GARCIA: ‘Well, you know, I just gave your brother a container over there.’ And, ‘oh, we not gonna ask for anything. Well, my family all shame.’ There's this thing in Hawaii where others need it more than you. You don’t ask.
The fire burned her generational land. Eight families were living there and it would likely take years to rebuild.
He asked her to come get a container from him, but she said she wouldn’t.
GARCIA: I'm like, ‘nah, nah, nah, Auntie, I need you. I need you to come get a container from me. I need to take care of you guys, and you need to tell your neighbors, it's alright, no shame, cause sometimes we need help.’
She eventually let him help.
Garcia says just getting back onto your land is its own kind of healing.
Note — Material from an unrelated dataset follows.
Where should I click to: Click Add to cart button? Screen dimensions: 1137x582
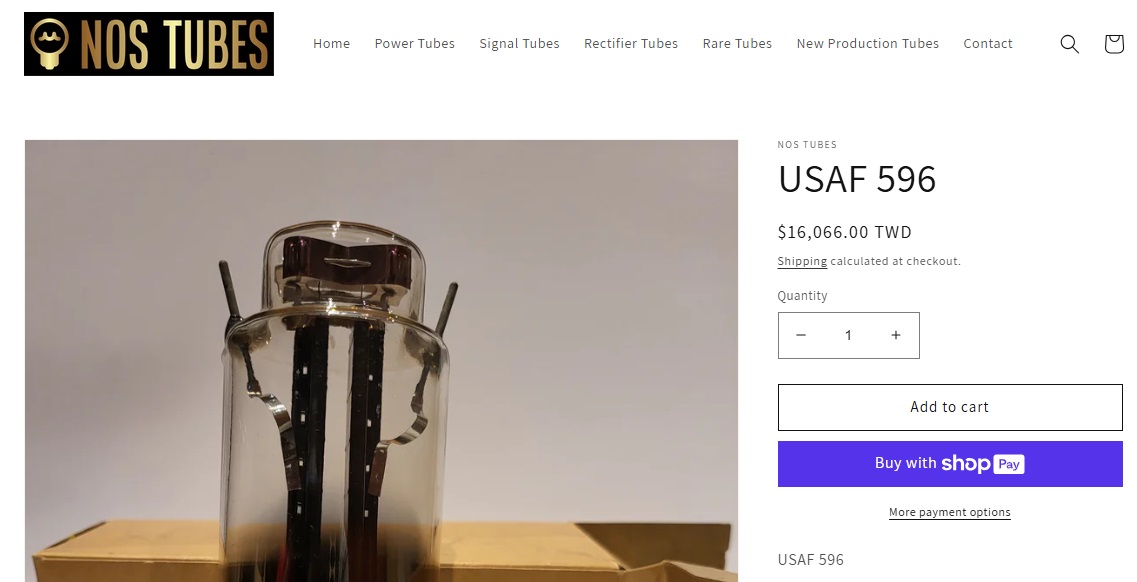(950, 407)
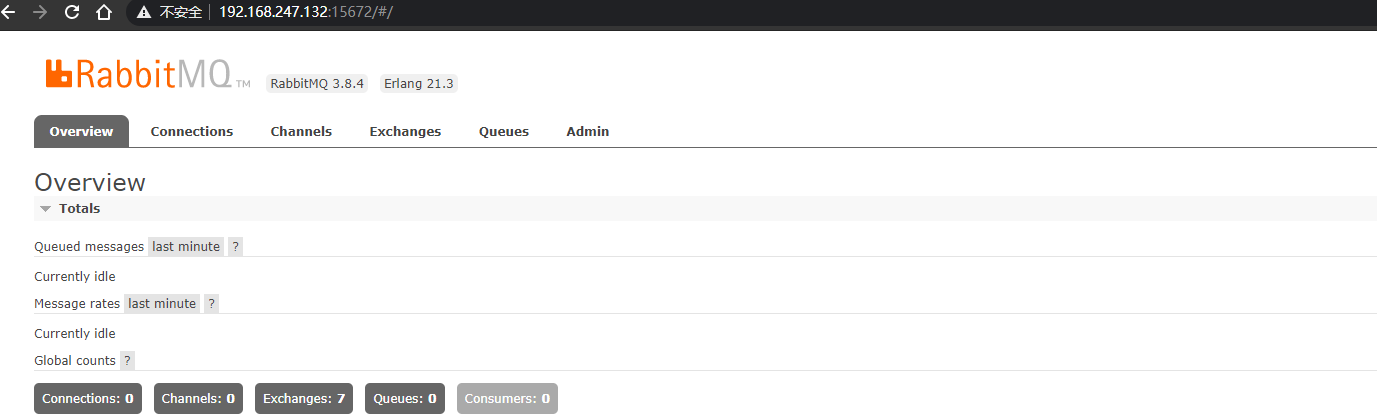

GARCIA: A lot of these people, what was interrupted in this culture is uncle was always raking leaves. Auntie was outside watering plants. So living in hotels for months at a time, not being able to cook your own food, not being able to do the mundane things you used to do, is pretty traumatizing.
He’s still dealing with his own trauma.
He wasn’t able to get back on some of his land immediately because the address wasn’t right on Apple Maps and FEMA wouldn’t accept Google Maps. Since they weren’t sure it was his, he couldn’t move anything and he watched looters carry away a lot of his livelihood.
Garcia also says some of the initial charities weren’t legitimate—and now he and others say bureaucratic red tape is keeping people off their land and from rebuilding.
GARCIA: I want to say, we cry in my office three times a week.
But things are slowly returning to normal, and soon he’ll start working to get the toxins from melted PVC pipe and other burned things out of his land.
GARCIA: By the end of next year, we will phase out of our recovery program and be back to what we do. We're farmers.
Garcia says the fire was devastating, but through it, he’s watched his community come together in ways he thinks might not have happened otherwise.
GARCIA: My greatest accomplishment recently has been to break through that shame, that shame of accepting by connecting with my neighbors and people I’ve known my whole life or known of, but we were fragmented in our community and didn’t have that bond. Now we’re friends for life.
Reporting for WORLD, I’m Mary Muncy.
WORLD Radio transcripts are created on a rush deadline. This text may not be in its final form and may be updated or revised in the future. Accuracy and availability may vary. The authoritative record of WORLD Radio programming is the audio record.